Our mishnah deals with a person who separated terumah from his produce before he finished its processing and before he separated the tithes.

 

Mishnah Four

1)      Produce from which he separated terumah before its work was finished:  

a)      Rabbi Eliezer says: it is forbidden to make a chance meal of it,  

b)      But the sages permit it except when it is a basket of figs.

2)      A basket of figs from which one separated terumah:

a)      Rabbi Shimon permits it.

b)      But the sages forbid it.

 

Explanation

Section one: According to Rabbi Eliezer, once one has separated terumah from produce it can no longer be eaten in a chance fashion until tithes have also been separated. To put it another way, taking out terumah makes the produce liable for tithes.

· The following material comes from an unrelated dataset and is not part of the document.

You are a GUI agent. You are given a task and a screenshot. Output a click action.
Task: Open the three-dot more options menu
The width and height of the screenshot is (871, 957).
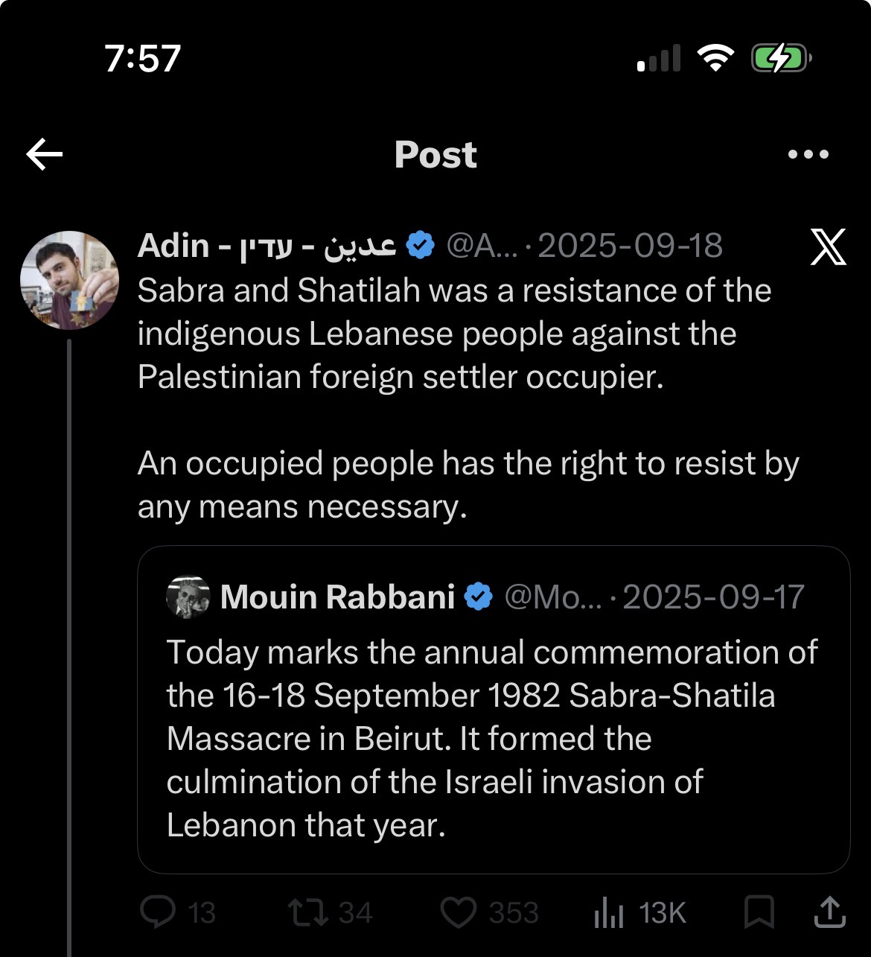[808, 155]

The rabbis generally disagree and hold that separating terumah does not make produce liable for tithes. One can continue to eat chance meals from the produce.  The one exception is a basket of figs.

Albeck tentatively explains that it was common to give figs to several people (as we saw above in mishnayot 1-2) and if he took out terumah then he has shown that his intention is to give away the figs while they are in the basket and therefore this is considered the final step in their processing. Furthermore, once he has separated the terumah he won’t put more hullin figs into the basket and therefore, their processing is complete. Therefore, he can no longer eat in a “chance” fashion from these figs.

Section two: Rabbi Shimon does not distinguish between figs and other types of produce—even though he separated terumah from the basket, it is still not liable for tithes and he can continue to eat in a chance fashion.